Want to know just how badly polluted the air we're breathing is getting? It can be as harmful for your lungs as a pack of cigarettes a day, new research has revealed. The new data might explain why more non-smokers are getting lung problems traditionally associated with smoking.

This latest study looked specifically at emphysema, a condition which destroys the air sacs in the lungs; it can cause wheezing, coughing and shortness of breath, as well as increasing the risk of death.

Researchers found that higher levels of pollutants in city air – ozone in particular – could cause emphysema to progress as quickly as would be expected from smoking an entire pack of cigarettes every day.

"Rates of chronic lung disease in this country are going up and increasingly it is recognised that this disease occurs in non-smokers," says physician-epidemiologist Joel Kaufman, from the University of Washington.

"We really need to understand what's causing chronic lung disease, and it appears that air pollution exposures that are common and hard to avoid might be a major contributor."

This was an extensive study too, covering 7,071 participants between 2000 and 2018 in six metropolitan regions in the US: Chicago, Winston-Salem in North Carolina, Baltimore, Los Angeles, Saint Paul in Minnesota, and New York City. Data was pulled from air and lung analysis in the Multi-Ethnic Study of Atherosclerosis (MESA).

-=-=-

**WHAT THE TASK ASKS**
Reproduce, word for word, the passage of the air pollution article starting at "Researchers found that" and ending at "cigarettes every day.".

-=-=-

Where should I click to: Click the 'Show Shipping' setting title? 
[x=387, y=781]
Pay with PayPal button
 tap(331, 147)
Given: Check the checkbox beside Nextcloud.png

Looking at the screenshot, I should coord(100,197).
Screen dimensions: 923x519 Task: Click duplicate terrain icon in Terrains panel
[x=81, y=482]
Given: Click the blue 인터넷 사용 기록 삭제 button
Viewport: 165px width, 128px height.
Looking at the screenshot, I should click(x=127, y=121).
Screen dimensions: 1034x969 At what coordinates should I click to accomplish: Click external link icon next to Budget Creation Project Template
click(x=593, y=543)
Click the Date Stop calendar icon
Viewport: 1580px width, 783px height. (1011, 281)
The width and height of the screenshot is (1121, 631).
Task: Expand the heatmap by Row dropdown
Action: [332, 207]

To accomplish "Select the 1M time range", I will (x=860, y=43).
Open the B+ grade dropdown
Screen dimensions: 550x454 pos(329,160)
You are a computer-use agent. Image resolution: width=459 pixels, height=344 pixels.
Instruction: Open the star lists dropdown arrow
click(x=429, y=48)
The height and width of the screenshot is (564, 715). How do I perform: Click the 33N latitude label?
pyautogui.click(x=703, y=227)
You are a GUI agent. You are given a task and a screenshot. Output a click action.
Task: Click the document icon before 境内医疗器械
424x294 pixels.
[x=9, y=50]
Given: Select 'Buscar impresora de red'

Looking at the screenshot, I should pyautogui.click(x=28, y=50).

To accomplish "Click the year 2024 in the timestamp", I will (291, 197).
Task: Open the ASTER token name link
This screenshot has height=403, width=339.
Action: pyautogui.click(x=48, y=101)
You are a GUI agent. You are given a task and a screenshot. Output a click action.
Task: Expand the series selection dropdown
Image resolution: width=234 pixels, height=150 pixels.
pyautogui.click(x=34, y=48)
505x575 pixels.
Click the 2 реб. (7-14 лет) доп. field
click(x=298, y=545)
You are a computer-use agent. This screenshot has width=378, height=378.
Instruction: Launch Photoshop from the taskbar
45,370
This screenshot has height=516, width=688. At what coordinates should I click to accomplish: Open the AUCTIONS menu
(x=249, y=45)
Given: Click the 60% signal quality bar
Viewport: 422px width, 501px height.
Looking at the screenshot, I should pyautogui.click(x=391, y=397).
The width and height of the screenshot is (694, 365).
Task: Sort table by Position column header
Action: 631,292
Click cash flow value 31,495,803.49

-=-=-

**ANSWER SPACE**
Researchers found that higher levels of pollutants in city air – ozone in particular – could cause emphysema to progress as quickly as would be expected from smoking an entire pack of cigarettes every day.